Halloween asks us to look at the macabre: death, demons, and slutty versions of things. It’s a night of superstition where Hell prevails. But only momentarily. Because the real point of All Hallows Eve is to mock the death and demons (and sluts too I guess). Hell is defeated. Heaven is open. The Church is Triumphant. The juxtaposition of a night focused on Hell and a day focused on those in Heaven has made me think about both places. 

I have a hard time relating to people who threaten about the fires of Hell as if it were a real place. Oh sure, I believe Hell exists, but it isn’t real (I’ll get back to that.) I was never taught to fear Hell. On the carrot-or-stick scale, my upbringing was a bushel of carrots. Aim for Heaven; love God and you won’t have to worry. There were no threats of punishment and torture and fire and brimstone. I’m not even sure what brimstone is.

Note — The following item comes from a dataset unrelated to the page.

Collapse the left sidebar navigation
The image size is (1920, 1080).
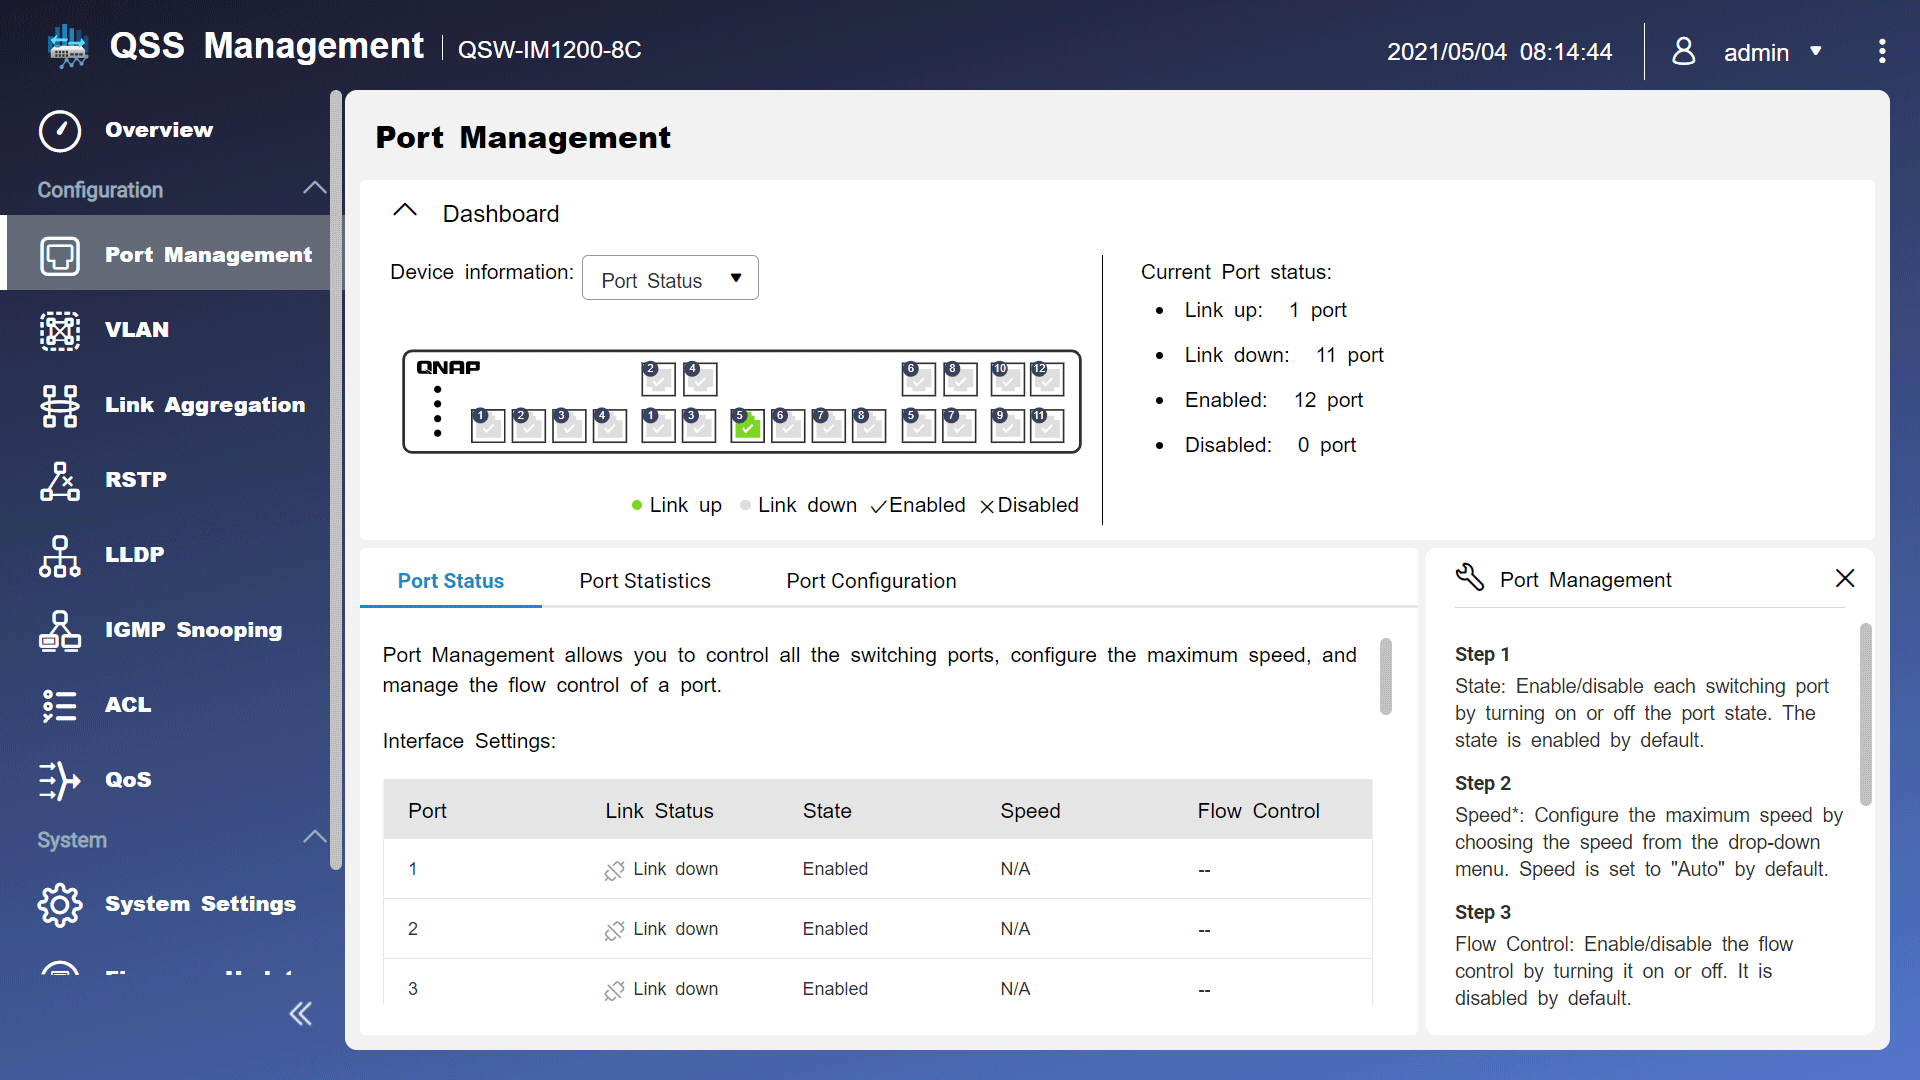point(299,1013)
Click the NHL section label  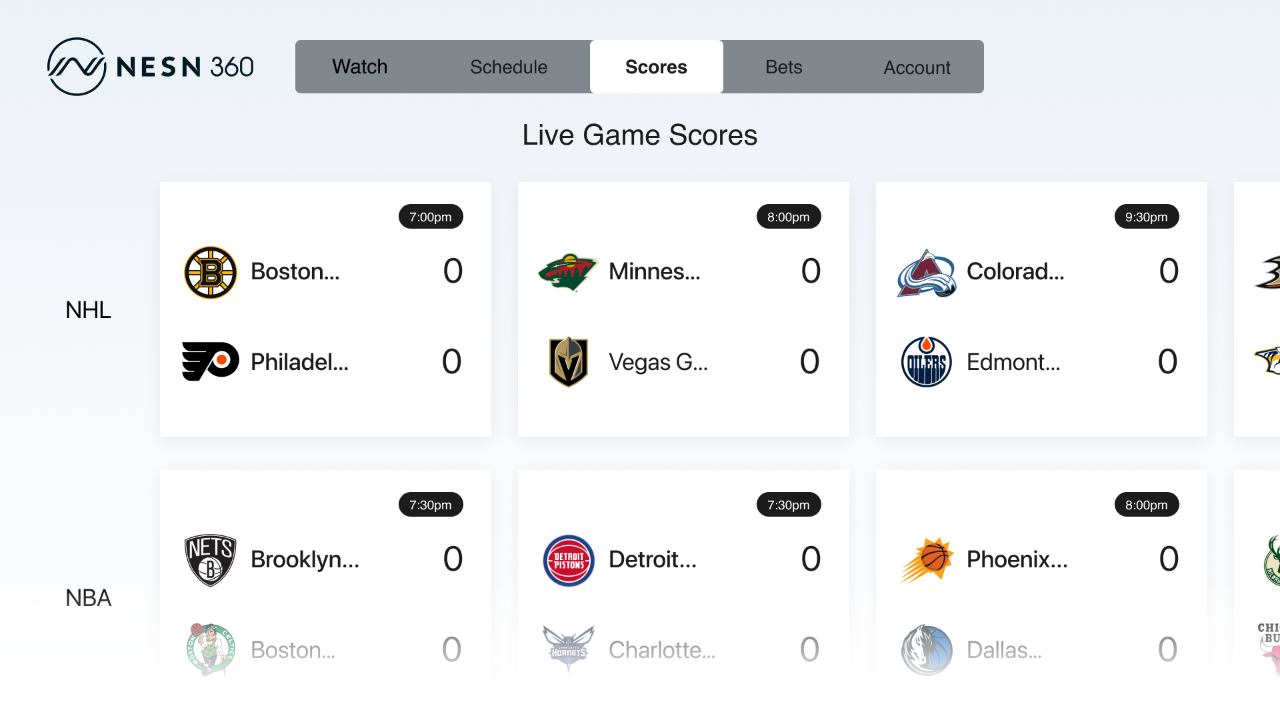[88, 310]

Honestly, I don’t have the kind of energy to carry fear and worry like Hell around with me, and I don’t understand how those kind of arguments can lead people to the God of Truth and Love.

Our ideas of Hell and Heaven can only be speculations.  We know Heaven = with God, Hell = without God. Everything else is postulating on and metaphor for what “with/without” means. One of my favorite C. S. Lewis books is The Great Divorce. In it, Lewis creates an environment to show the super-reality of Heaven and shows the oh-so-human reasons why people would reject it. God is loving and good, overwhelmingly loving and overwhelmingly good. Some painfully face the overwhelming; others just get overwhelmed. 

Dante's Heaven
Lewis says, “Hell is a state of mind… And every state of mind, left to itself, every shutting up of the creature within the dungeon of its own mind—is, in the end, Hell. But Heaven is not a state of mind. Heaven is reality itself. All that is fully real is Heavenly. For all that can be shaken will be shaken and only the unshakable remains.”

On Earth, we get glimpses of both Hell and Heaven, so we start to see them as polar, equal opposites, but they are not. Heaven is the pinnacle of reality, the result of conquered Death, and the trans-dimensional realm of the Church Triumphant. Hell is a vacuum. Hell is nothing. The Devil doesn’t rule in Hell; saying such gives him a power he craves but doesn’t have. He is there in the vacuum, weak and experiencing the true meaning of “without.” Heaven is the conclusion of humanity’s story; Hell is a technical footnote. 

“To enter Heaven is to become more human than you ever succeeded in being on earth; to enter hell is to be banished from humanity. What is cast (or casts itself) into hell is not a man: it is remains” (Lewis, The Problem of Pain).

Hell doesn’t need fire and pain and punishment. The nothingness is worse than any of that. In fact, fire and pain are real and therefore serve as a sign that God is there. Suffering is not damnation. That is why we can rejoice in Purgatory, because even in the fire, we have conquered. God will not abandon.